Como exemplo da manipulação praticada pelos partidos políticos, Elisabete Tavares falou sobre muitos dos comentários, supostamente deixados por leitores casuais, em sites de notícias como o do próprio Expresso: “alguns partidos têm comentadores pagos só para irem lá comentar se as nossas opiniões não lhes forem favoráveis. É este o país que queremos? É este tipo de ética que queremos? Estas coisas têm de ser ditas.”

Comentários

  1. Evelyn MCH diz

    Plenamente de acordo, pois basta reflectir que Portugal com o seu poder político (todos os partidos políticos) é o único Estado que quer a renegociação da dívida, enquanto outros Estados lutam pela auditoria porque querem a factura detalhada para anular as dívidas enquadradas na ilegitimidade e responsabilizar todo aquele que cometeu crime público contra o Estado.
    Quem defende a renegociação da dívida é porque teme a transparência, o rigor e a responsabilização de actos cometidos na ilegitimidade, bem como quer que o cidadão continue a pagar dívidas enquadradas na ilegitimidade e quer transferir esta divida que será sempre exponencial para futuras gerações.
    EXIJO A FACTURA DETALHADA através do instrumento legal, Princípio de Auditoria de Cidadão à Dívida que lancei em Portugal, e para isso Eu, Cidadã, defendo a suspensão, exijo uma auditoria financeira ao Estado na qual toda dívida e/ou despesa pública identificada na legitimidade assume-se o seu pagamento integral, todas aquelas identificadas no enquadramento da ilegitimidade exijo a sua anulação, bem como exijo a responsabilização para todo aquele que as contraiu.
    NÃO NECESSITA SER APROVADO POR NENHUM ÓRGÃO DO ESTADO.
    http://www.peticaopublica.com/?pi=P2013N38162

  2. Angelo diz

    o problema do nosso pais é q somos pouco instruidos e c mt pouco acesso à informação que interessa … dai estarmos há 40 anos a ser governados pelos mesmos !

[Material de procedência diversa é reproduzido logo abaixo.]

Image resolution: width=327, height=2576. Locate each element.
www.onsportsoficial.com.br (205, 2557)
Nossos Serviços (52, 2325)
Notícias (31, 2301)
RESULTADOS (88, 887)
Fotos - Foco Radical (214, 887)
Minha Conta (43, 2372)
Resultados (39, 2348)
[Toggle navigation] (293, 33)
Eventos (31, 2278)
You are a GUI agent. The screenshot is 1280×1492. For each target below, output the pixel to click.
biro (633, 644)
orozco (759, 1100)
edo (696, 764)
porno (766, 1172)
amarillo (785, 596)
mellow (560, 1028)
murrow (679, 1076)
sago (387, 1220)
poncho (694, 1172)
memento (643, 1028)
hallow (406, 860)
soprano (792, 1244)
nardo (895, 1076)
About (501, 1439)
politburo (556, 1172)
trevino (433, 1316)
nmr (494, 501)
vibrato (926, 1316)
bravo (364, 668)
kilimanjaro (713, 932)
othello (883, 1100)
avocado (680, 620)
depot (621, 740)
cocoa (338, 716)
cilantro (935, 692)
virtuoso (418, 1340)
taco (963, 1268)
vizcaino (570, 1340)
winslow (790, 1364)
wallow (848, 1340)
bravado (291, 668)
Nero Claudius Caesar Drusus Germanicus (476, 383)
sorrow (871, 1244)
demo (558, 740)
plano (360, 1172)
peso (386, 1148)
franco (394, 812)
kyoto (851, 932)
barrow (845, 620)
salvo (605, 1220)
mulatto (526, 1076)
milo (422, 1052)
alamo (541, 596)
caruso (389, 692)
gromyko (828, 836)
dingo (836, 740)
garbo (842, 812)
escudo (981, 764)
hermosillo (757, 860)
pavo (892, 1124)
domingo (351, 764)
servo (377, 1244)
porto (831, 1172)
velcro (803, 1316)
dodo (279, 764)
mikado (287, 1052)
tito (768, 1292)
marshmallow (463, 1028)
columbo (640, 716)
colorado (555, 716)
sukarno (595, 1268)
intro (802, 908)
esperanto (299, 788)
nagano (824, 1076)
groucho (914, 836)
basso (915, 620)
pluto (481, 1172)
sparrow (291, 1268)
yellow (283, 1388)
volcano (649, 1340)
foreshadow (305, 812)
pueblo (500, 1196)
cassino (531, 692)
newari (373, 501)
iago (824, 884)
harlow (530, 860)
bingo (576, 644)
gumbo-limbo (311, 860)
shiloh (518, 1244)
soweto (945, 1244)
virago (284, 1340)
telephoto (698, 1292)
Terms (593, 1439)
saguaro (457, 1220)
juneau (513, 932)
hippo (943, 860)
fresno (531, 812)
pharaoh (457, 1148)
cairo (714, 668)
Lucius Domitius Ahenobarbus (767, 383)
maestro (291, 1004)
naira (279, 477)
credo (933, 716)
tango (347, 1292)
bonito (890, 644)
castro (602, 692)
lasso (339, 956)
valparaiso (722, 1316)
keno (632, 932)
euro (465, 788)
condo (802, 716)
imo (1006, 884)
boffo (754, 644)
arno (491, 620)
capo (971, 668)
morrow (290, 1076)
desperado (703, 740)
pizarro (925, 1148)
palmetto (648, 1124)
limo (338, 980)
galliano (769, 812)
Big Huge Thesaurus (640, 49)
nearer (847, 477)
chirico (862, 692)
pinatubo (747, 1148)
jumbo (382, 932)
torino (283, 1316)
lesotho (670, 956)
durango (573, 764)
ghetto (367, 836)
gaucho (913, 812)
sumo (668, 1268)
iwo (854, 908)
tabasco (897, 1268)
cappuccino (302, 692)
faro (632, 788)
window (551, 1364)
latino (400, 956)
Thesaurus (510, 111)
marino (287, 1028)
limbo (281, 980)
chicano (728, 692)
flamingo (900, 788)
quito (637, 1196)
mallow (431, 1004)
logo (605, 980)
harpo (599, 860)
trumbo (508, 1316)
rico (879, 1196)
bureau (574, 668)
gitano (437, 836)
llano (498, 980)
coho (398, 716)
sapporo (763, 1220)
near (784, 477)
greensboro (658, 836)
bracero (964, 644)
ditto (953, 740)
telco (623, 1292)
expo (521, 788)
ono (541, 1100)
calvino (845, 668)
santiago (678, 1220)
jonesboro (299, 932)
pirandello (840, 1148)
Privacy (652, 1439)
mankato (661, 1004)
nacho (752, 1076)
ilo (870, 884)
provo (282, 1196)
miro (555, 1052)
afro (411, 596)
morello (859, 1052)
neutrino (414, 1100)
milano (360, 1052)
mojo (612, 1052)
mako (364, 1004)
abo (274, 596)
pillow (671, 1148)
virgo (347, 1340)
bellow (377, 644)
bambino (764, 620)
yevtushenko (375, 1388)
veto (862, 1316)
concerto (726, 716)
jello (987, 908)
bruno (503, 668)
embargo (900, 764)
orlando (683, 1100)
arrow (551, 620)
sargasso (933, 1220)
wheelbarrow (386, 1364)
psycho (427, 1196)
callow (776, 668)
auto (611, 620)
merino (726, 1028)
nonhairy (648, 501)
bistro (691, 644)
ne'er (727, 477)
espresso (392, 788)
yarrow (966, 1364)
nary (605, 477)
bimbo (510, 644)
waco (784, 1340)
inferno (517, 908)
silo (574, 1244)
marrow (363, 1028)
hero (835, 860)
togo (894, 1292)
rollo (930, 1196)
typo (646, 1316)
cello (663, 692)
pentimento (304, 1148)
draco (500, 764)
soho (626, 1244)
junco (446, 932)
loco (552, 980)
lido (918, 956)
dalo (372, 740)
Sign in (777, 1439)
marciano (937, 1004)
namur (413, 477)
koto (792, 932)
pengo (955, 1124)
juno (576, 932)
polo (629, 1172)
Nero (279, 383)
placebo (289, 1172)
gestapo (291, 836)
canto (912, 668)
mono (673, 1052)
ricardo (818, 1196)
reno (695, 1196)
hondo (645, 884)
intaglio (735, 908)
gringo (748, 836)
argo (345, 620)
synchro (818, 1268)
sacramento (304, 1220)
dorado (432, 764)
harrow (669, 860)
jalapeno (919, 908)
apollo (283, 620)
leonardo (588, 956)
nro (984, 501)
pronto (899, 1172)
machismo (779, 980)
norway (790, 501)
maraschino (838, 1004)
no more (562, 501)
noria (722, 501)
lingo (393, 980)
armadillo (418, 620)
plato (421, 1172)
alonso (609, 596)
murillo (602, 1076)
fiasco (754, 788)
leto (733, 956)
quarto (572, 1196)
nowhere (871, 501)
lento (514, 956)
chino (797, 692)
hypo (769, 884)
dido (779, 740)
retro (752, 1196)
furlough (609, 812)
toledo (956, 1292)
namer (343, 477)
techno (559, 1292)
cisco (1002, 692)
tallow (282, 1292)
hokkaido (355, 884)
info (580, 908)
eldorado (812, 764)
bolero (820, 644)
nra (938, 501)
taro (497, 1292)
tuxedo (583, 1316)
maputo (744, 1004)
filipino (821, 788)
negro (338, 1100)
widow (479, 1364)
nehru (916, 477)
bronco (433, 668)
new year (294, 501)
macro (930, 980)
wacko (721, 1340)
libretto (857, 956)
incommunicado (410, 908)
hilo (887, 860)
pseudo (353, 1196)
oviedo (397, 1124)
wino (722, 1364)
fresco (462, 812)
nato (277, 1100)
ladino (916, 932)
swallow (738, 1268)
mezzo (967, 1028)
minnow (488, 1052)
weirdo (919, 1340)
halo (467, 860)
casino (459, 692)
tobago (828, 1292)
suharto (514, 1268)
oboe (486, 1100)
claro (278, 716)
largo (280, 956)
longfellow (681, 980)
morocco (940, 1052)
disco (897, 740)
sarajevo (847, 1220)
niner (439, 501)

  3. manuel armando gomes diz

    É entristecedor o que é afirmado, porque concluiu-se que a sociedade está doente do ponto de vista dos valores, os políticos que fazem parte dos Partidos saem da sociedade, são gente com quem nos cruzamos e com quem convivemos
    É entristecedor porque chegamos à conclusão que a escola dita democrata , não consegue educar e formar cidadãos com valores

  4. Antonio Oliveira diz

    Eu estou todos os dias nas redes sociais a comentar e ninguém me paga nada, nem nunca entrei dentro da sede de qualquer partido

  5. José Valdemar Martins Pereira diz

    Sugiro que enquanto ainda há tempo agarrar ja esses politicos e associados corruptos para fazê-los responder pelos danos que causaram ao nosso pais, Porque eles sabendo de uma possivel revolução vão roubar ainda mais e depois fogem para outros paises pedindo asílio politicos.

Trackbacks

  1. […] Na manhã de 29 de Julho, os telespectadores da SIC Notícias tiveram durante alguns minutos acesso à verdade, dita pela jornalista do jornal Expresso e da revista Exame Elisabete Tavares. A propósito da actual (e permanente) crise política, a jornalista afirmou que “os partidos não existem para nos servir, nem para servir a economia nem o país. Servem muitos interesses, desde sociedades secretas ao sector financeiro, e cada um tem os seus lobbies.”  […]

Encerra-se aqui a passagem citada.